Otra cosa extraña y que me ha dado mucho que pensar es este paquete de vendas. Los vendajes son frecuentes, es cierto, pero éste es un suministro fechado en 1914. Llevamos tres años de guerra y a pesar de todo lo que ya ha sucedido, aún no hemos tenido que hacer uso de esta venda. Tantas heridas y mutilaciones no han precisado de ella. Esta venda nos da a entender que todavía nos queda lo peor.

Una pipa de madera tallada con la figura de una mujer desnuda. La mujer se adapta a la forma de la pipa: primero rodea con los brazos la cazoleta donde arde la brasa del tabaco, después dobla la cintura recostada y estira las piernas largas, largas... y al final, en la punta de los pies, está la boquilla que se mete uno en la boca y por la que se aspira el humo que atraviesa el cuerpo de la mujer... ¡Pura obscenidad!

Aquí tengo un mechón de pelo. Es sólo cabello moreno. Dicen que el pelirrojo está más cotizado, pero éste es negro.

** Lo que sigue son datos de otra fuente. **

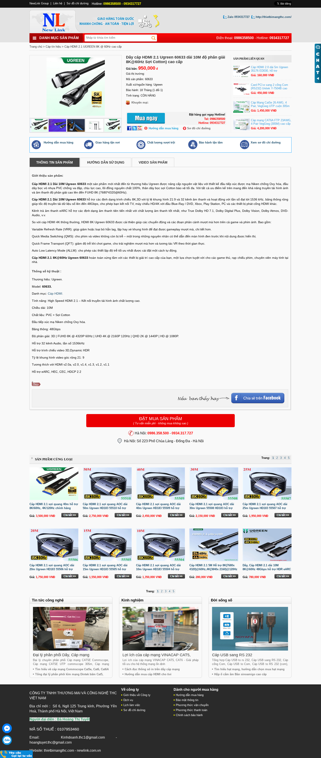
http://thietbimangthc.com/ (274, 17)
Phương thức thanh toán (191, 710)
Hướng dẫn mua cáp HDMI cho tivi (148, 674)
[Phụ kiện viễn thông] (58, 20)
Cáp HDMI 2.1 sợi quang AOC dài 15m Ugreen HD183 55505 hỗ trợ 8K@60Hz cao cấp (105, 569)
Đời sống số (221, 600)
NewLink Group (39, 3)
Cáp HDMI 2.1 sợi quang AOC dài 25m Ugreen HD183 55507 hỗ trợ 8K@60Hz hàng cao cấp (265, 508)
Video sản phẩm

Huele bien, permite imaginar el resto. En todo caso, es un detalle elegante a pesar de que el corte no fue muy generoso y por tanto deduzco que tampoco la predisposición de la mujer. Al parecer preservaba sus mejores rizos para otro.

El plano de un tesoro. Lo miré tres veces por cada lado para creerlo. Lo llevaba un soldado inglés. ¿Quién puede en esta guerra estar pensando en piratas e islas desiertas? Más le hubiese valido dibujar una cruz en el aire para no equivocarse. Los tiempos son demasiado inciertos como para confiar en los planos.

Una corbata. Un tipo elegante allí en Berlín. Aquí sobra. Mira qué tacto tan suave el de la seda. La guardo porque todos tenemos un punto débil y el mío son las mujeres.

Apenas me cabe nada más en esta mochila. No llevo ropa ni comida. Sólo tonterías y despropósitos. Todas estas cosas me ayudan a aceptar lo que está pasando. Incluso me reconcilian con la posibilidad de mi propia muerte.

Y es que la guerra está llena de objetos incomprensibles y yo los colecciono. Los objetos más absurdos muestran que aquellos hombres que murieron no eran perfectos. Sus errores justifican su mortalidad y por eso le dan sentido a la muerte.